As Bell walked me into an adjacent room I immediately noticed the canopied bed. Bell explained that this is where the Holy Book rests at night when the temple closes. This is when I realized how special the Holy Book is to Sikhs. The book is treated just as you would treat a human Guru. They do not let it touch the ground and they take very special care of it. She then walked me into a large closet full of beautifully bright colored and decorated fabric. These decorative cloths are called rumalla, a Punjabi term for the silk cloth that covers the Holy Book when it is not being read. Bell lit up when she showed me the one she made for the Holy Book. As we made our way back out to the throne, she told me that their colors are blue and orange and worn during special commemorative events.

Bell had to run off so I thanked her again for taking the time to show me around. We said our goodbyes and I wandered around a bit more to take pictures and look at the history of the Sikh religion posted in the hallway. I walked to the exit, removed my head covering and headed outside to my shoes. I took a few more photos outside as I reflected on this experience.

There are many global religions seen in the valley of Phoenix. The largest population of Sikhs live in India. Canada has the second largest population of Sikhs followed by the United Kingdom and the United States. In 2013 there was a surge of asylum seekers to Arizona from India; many of the immigrants were Sikh. Many Sikhs have migrated to the United States seeking a land to practice their religion without persecution. The Sikh community in Phoenix is often making headlines for their many gatherings and open houses that promote tolerance, love, and provide education the community about their religion. In 2015 there was even a Phoenix City Council meeting that opened with a Sikh prayer.

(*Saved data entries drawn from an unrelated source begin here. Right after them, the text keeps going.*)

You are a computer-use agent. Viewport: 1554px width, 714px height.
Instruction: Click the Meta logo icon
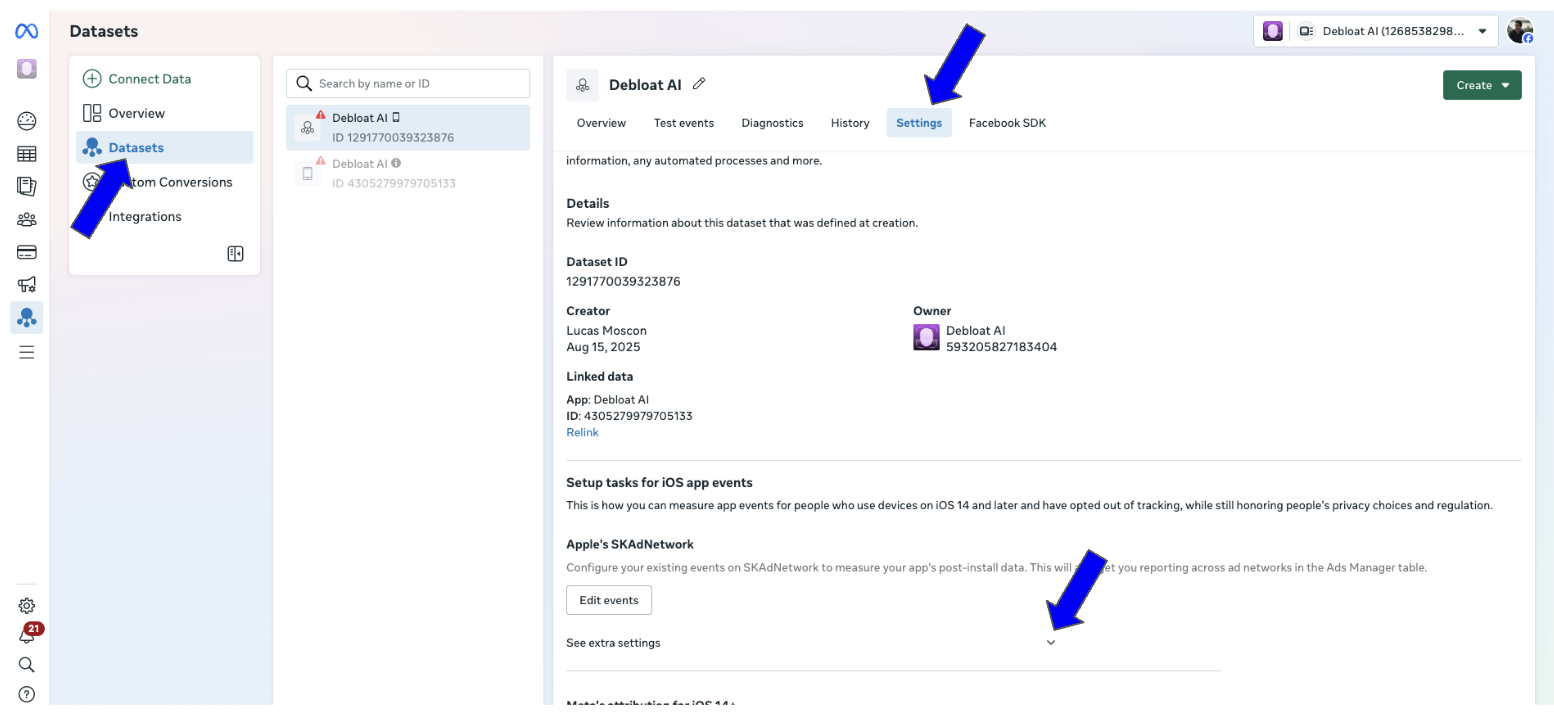tap(26, 32)

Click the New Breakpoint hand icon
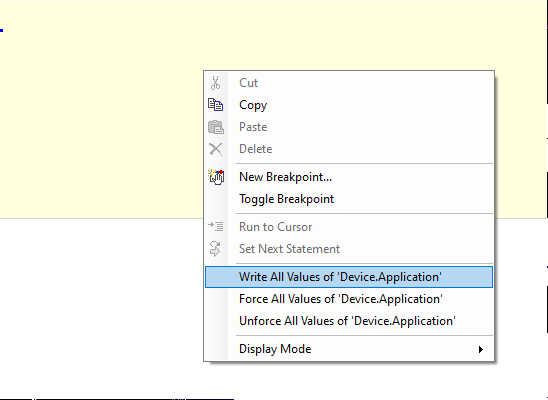(216, 177)
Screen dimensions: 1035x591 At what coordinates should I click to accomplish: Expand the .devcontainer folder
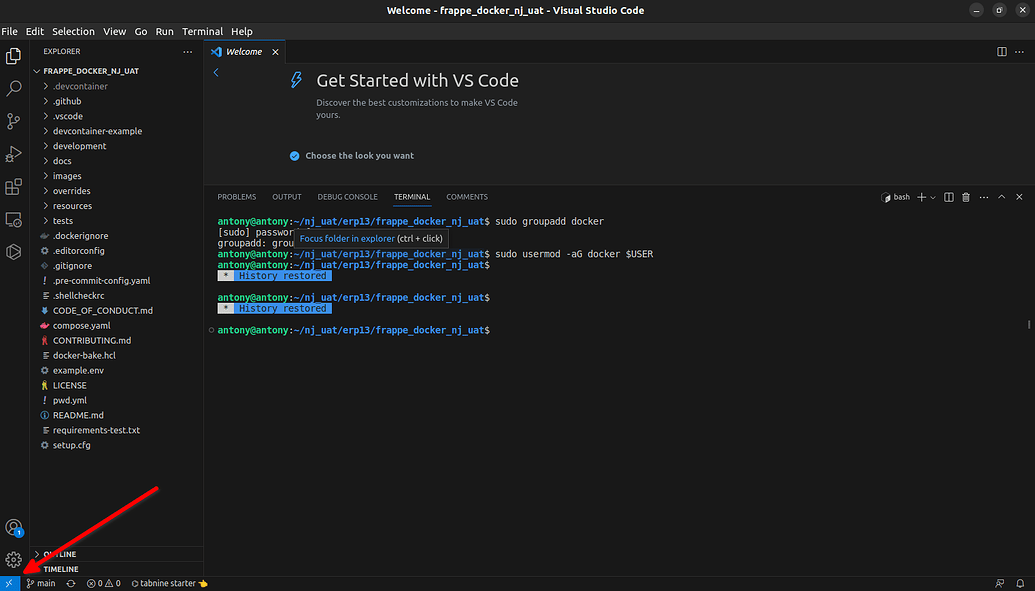tap(80, 86)
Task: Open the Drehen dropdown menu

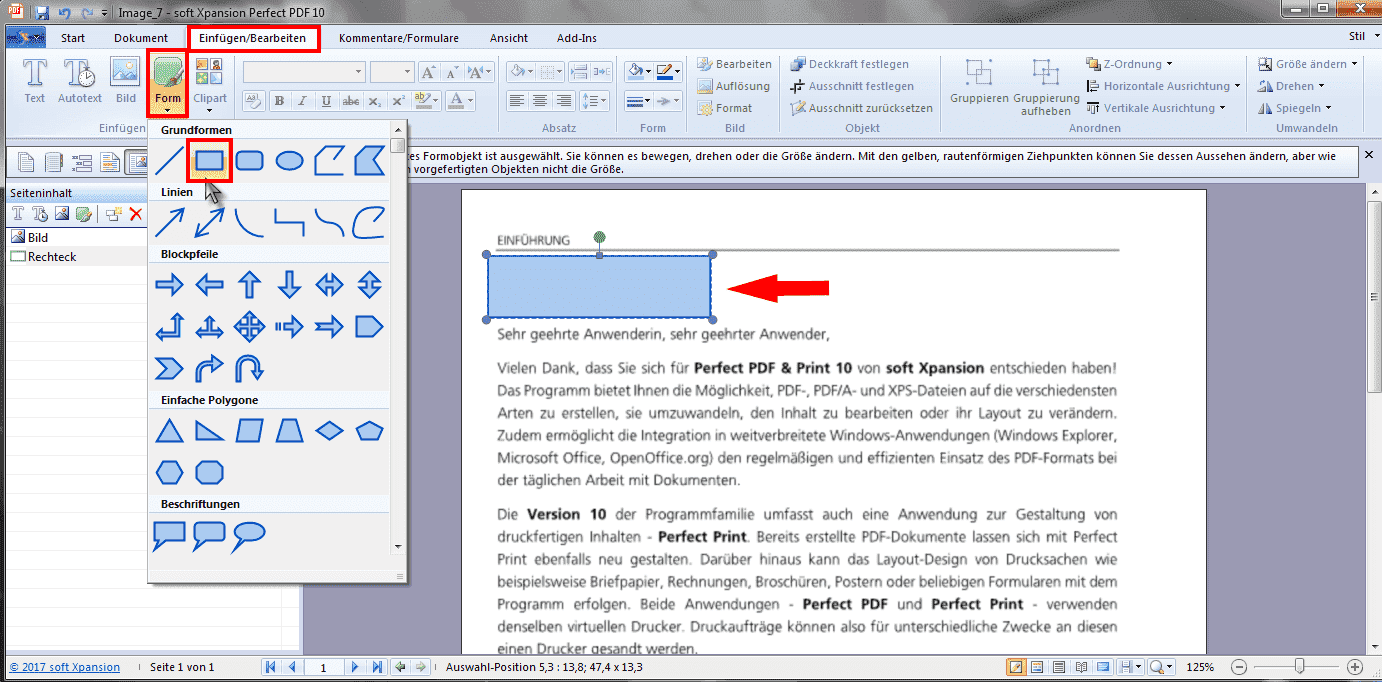Action: click(1301, 86)
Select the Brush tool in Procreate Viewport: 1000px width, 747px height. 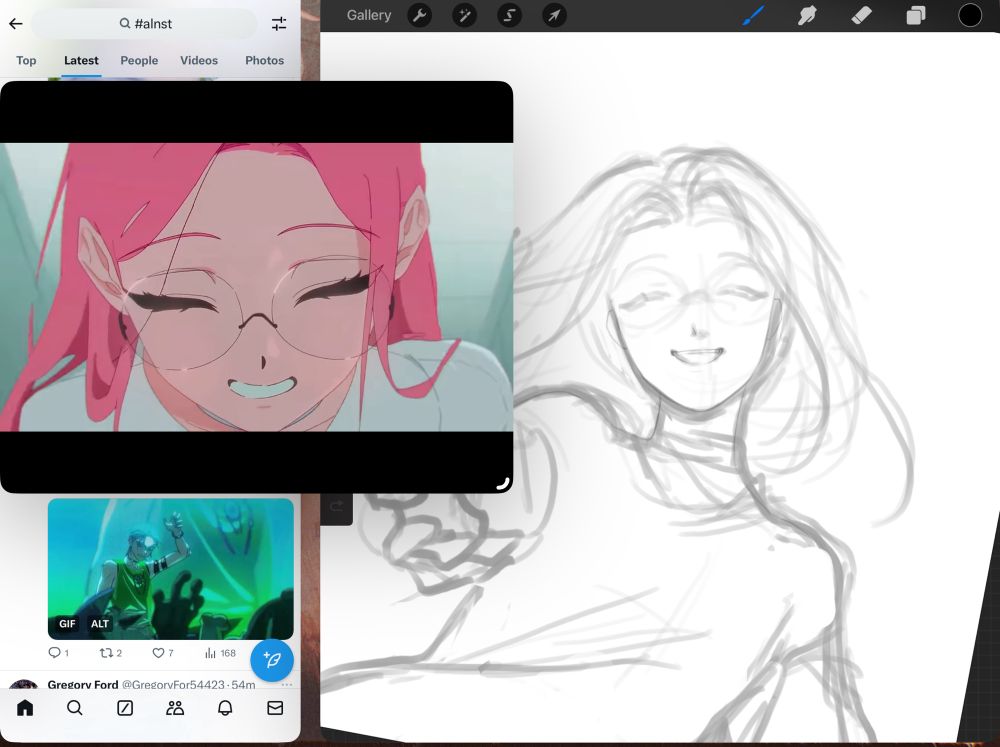pyautogui.click(x=753, y=15)
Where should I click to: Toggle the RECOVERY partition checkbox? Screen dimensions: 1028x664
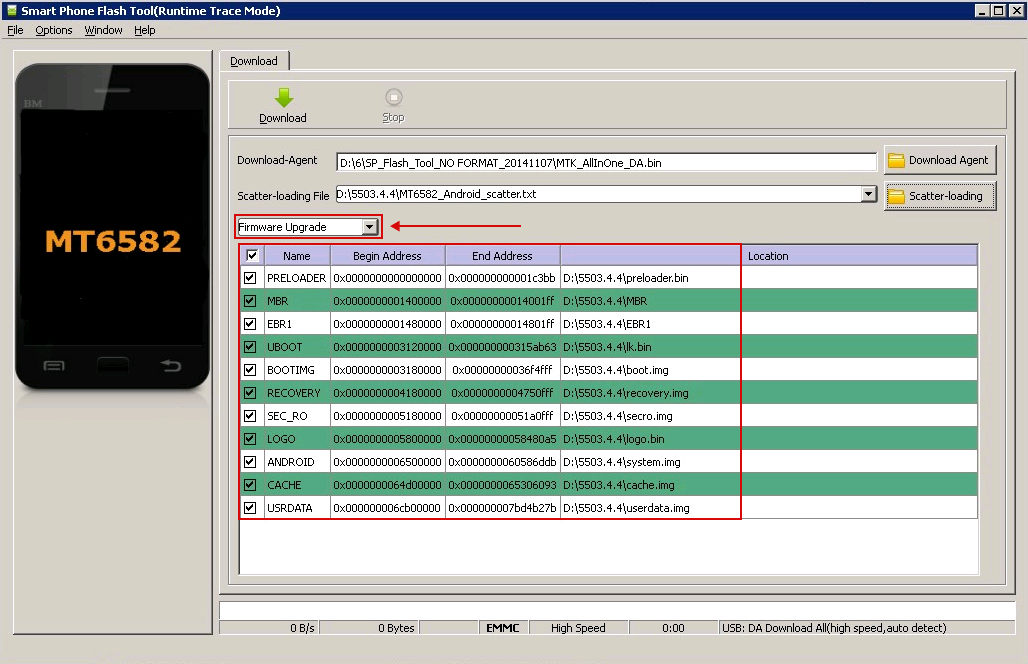[x=251, y=393]
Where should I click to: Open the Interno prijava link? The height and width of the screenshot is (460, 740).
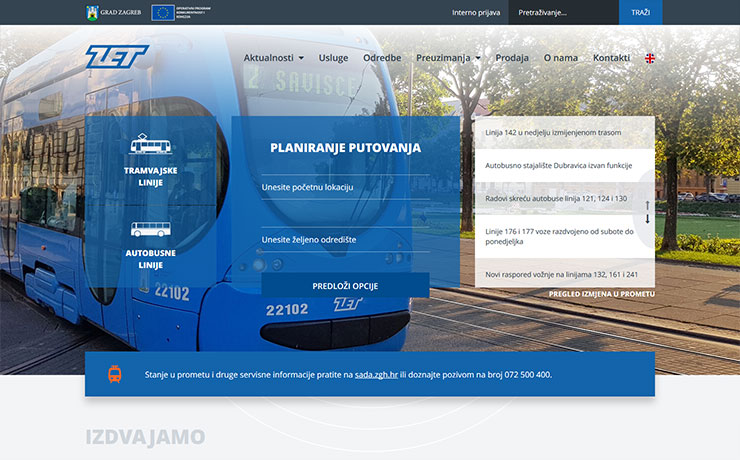point(476,13)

Sikh history plaques on the temple walls

When migrants move to a new country, it is very important that they find a place to worship and retain their religion. What a wonderful contribution to the Phoenix Valley community this Sikh temple is. Saranjit Saini wanted to do something special in her husband’s name and Nishkam Seva Gurdwara Sahib is her dream realized. The temple not only provides a unique beauty to the landscape, but the community inside is beautiful as well. All people are welcome anytime to sit and pray or meditate. My experience proved the rumors true; Sikhs are the nicest people you will ever meet.